**Material to process**
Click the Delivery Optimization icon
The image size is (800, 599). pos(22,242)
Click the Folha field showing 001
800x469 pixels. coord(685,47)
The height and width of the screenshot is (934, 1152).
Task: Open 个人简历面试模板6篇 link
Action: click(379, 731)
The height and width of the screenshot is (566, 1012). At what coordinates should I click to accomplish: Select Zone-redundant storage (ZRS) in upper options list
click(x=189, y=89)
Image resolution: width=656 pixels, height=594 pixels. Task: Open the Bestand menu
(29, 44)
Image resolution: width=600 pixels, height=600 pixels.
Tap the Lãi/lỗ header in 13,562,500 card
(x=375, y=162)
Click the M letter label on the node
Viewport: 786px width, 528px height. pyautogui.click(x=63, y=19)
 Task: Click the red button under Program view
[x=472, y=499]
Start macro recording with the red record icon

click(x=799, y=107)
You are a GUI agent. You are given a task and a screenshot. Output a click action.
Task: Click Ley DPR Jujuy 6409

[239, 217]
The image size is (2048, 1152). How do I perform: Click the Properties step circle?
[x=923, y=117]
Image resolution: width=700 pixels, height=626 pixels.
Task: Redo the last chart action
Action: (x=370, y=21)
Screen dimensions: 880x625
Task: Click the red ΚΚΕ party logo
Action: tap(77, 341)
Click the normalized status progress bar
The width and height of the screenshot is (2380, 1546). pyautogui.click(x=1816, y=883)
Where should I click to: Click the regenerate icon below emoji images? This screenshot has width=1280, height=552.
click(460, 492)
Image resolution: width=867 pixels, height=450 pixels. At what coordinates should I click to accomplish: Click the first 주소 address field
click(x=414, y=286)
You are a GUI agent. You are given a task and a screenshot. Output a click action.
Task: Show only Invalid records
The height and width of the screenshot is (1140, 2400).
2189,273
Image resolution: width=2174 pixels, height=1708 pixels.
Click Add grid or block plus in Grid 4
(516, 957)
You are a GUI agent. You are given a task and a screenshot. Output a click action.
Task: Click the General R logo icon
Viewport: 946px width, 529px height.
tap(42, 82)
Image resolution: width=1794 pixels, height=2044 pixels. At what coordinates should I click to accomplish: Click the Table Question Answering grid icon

**Exercise details**
Find every line in the data above that contains the string "grid", and copy each of those lines in full.

**Task response**
Click Add grid or block plus in Grid 4
Image resolution: width=1794 pixels, height=2044 pixels. At what coordinates should I click to accomplish: Click the Table Question Answering grid icon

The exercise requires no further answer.